En avril, le Fonds monétaire international (FMI) a déclaré que le Venezuela devait prendre des mesures immédiates pour ramener à des niveaux qu’il jugeait plus prudents les dépenses de l’État. Enfin, il y a quelques jours, Agustin Carstens, directeur général adjoint du FMI, a déclaré les dépenses sociales du gouvernement Chavez « non viables ».

Jusqu’ici, cependant, Chavez n’a apparemment pas l’intention de suivre ces conseils. Selon lui, le FMI et la Banque mondiale font partie d’un projet impérialiste de domination mondiale, et les gens de tous les pays doivent résister à leurs pressions. Du point de vue du président du Venezuela, ces programmes sociaux bien financés n’ont pas seulement pour effet d’améliorer la vie de millions de personnes, ils permettent également d’élargir et de consolider la base politique du « mouvement bolivarien » qu’il dirige.

Développement endogène

Dans un quartier ouvrier de Caracas, on voit lentement prendre forme une autre expérience très particulière du président Chavez : les centres de développement endogènes. Un ensemble abandonné formé d’entrepôts et d’un terminal pétrolier de PDVSA a été transformé en centre communautaire. On y trouve un centre de soins de santé secondaires à la fine pointe de la technologie, ainsi que de grands ateliers où les jeunes en chômage apprennent à confectionner des chaussures et des vêtements. Plusieurs centaines de garçons et de filles font ici un apprentissage quotidien en milieu de travail, gagnant environ 90 dollars US par mois. En comparaison, une femme tenant un petit commerce de fruits et de légumes à Nuevo Horizonte nous a dit gagner 100 dollars par mois, en travaillant 12 heures par jour.

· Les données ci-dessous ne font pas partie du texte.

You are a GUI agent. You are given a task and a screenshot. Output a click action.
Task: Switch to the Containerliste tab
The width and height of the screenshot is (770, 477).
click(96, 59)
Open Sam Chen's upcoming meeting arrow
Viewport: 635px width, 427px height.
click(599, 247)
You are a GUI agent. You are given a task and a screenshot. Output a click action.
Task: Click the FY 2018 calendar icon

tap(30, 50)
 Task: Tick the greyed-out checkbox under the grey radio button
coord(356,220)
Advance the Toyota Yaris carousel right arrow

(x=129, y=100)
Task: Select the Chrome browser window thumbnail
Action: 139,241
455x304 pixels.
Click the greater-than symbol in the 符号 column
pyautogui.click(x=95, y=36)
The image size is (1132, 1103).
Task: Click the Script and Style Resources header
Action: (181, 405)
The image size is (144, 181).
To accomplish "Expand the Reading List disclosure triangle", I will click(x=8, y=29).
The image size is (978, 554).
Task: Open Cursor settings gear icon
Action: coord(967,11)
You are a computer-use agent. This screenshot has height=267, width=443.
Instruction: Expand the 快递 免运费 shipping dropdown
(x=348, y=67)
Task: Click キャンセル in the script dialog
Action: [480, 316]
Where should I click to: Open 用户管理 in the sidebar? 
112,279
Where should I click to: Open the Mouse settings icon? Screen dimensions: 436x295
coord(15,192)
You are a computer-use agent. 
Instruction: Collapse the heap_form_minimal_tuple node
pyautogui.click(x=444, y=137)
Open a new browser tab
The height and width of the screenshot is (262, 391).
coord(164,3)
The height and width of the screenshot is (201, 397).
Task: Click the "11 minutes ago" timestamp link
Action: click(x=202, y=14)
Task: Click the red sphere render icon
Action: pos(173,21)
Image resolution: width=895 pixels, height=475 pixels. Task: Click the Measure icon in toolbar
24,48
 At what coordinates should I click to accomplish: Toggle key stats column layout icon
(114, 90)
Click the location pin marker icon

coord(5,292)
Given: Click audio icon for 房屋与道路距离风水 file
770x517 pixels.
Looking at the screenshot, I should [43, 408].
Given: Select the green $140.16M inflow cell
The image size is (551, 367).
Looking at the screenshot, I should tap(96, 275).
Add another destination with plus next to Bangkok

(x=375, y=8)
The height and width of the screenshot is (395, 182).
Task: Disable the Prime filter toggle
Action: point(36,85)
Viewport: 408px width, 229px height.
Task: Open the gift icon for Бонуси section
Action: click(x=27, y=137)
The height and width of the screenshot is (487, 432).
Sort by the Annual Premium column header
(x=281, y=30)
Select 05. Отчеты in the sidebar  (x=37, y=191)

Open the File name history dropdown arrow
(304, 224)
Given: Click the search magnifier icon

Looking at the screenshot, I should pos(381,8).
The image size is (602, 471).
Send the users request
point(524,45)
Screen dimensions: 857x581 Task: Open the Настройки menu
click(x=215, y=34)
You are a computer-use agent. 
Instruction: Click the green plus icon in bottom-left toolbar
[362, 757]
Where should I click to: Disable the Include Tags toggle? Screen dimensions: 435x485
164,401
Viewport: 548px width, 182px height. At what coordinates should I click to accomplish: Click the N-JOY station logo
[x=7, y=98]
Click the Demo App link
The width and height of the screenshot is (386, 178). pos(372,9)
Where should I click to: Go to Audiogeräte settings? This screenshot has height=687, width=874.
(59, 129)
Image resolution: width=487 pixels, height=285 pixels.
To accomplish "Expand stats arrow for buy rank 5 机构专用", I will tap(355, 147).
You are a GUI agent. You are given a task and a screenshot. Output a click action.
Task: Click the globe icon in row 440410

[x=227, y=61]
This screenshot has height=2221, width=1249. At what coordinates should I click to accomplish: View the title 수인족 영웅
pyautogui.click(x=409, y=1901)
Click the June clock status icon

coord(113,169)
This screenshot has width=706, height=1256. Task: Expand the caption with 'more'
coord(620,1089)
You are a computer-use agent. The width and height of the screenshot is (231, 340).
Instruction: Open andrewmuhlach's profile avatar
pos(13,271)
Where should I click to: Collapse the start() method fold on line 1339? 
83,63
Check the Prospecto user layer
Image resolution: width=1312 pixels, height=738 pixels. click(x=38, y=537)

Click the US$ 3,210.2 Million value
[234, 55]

Vivant avec l’omniprésence de la pauvreté et du chômage (on estime que la moitié de la population urbaine du Venezuela travaille dans le secteur « informel »), les pauvres semblent accorder au Commandante un appui solide. Leader charismatique, ou même messianique, dont les nombreux discours durent de deux à trois heures, Chavez sait qu’il ne suffit pas simplement de promettre une vie meilleure. Les autorités du Venezuela affirment que les centres de développement endogènes sont la clé pour améliorer la vie des pauvres, et que l’État prévoit en établir jusqu’à mille au pays. Le Venezuela a une population de 24 millions d’habitants. Tant que le pétrole se vend 40 dollars US le baril, il ne devrait pas être difficile de trouver l’argent pour les programmes sociaux. Mais même si le prix du pétrole diminue, ils sont convaincus que les retombées positives des dépenses sociales mettront le pays sur la voie de la croissance.